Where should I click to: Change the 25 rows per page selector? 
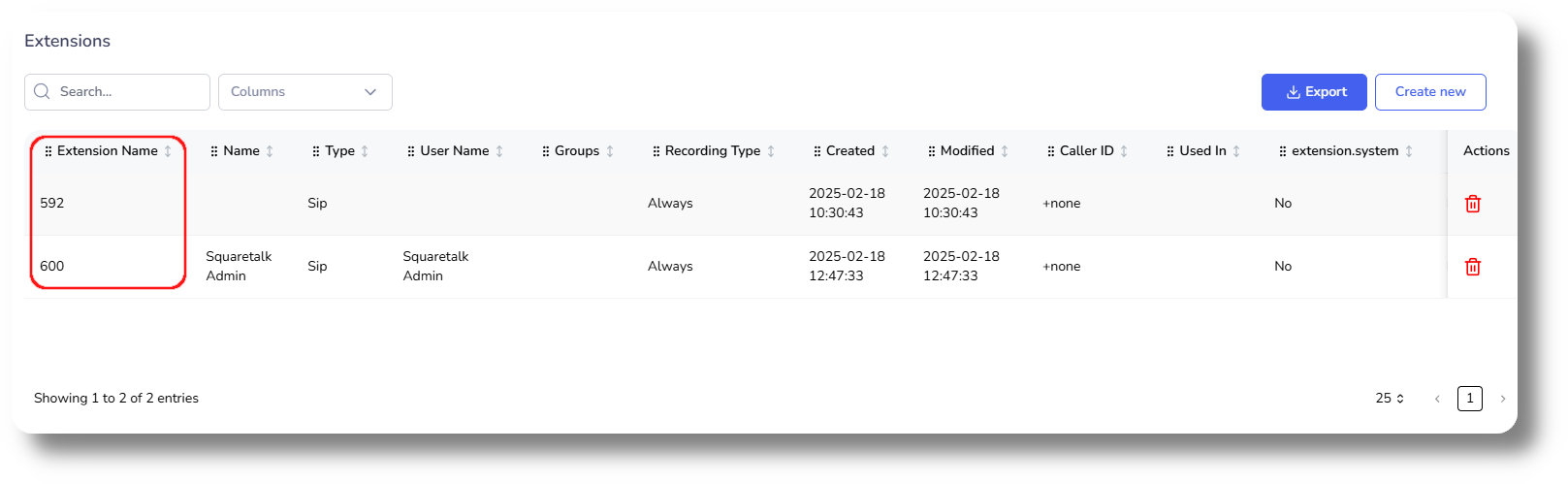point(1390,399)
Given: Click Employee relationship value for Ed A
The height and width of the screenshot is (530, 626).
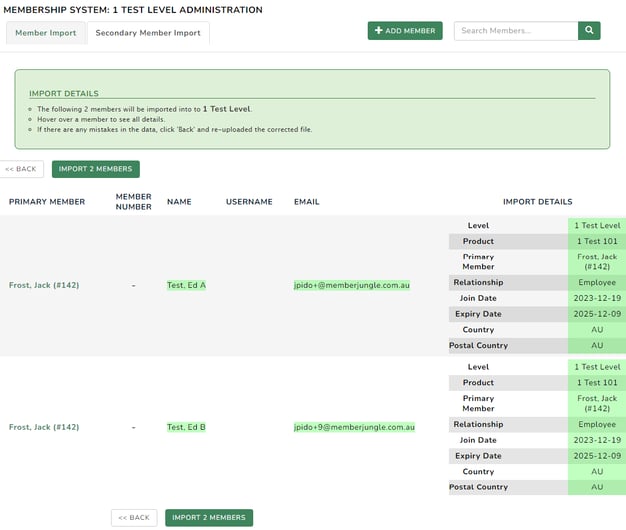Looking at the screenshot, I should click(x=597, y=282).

------------------------------------

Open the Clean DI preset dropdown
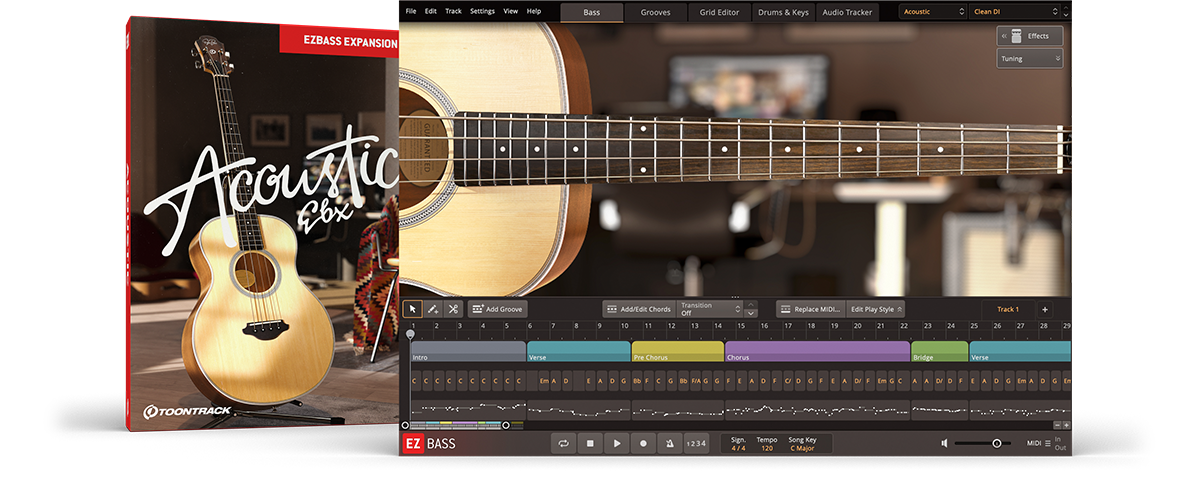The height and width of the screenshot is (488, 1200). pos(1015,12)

------------------------------------

- The problem
Extract the entries between the lines holding "Given: Click Employee" and "Looking at the", inclusive, reproducing each line verbatim. Omit the pictures from your answer.

- Response to this task
Given: Click Employee relationship value for Ed A
The height and width of the screenshot is (530, 626).
Looking at the screenshot, I should click(x=597, y=282).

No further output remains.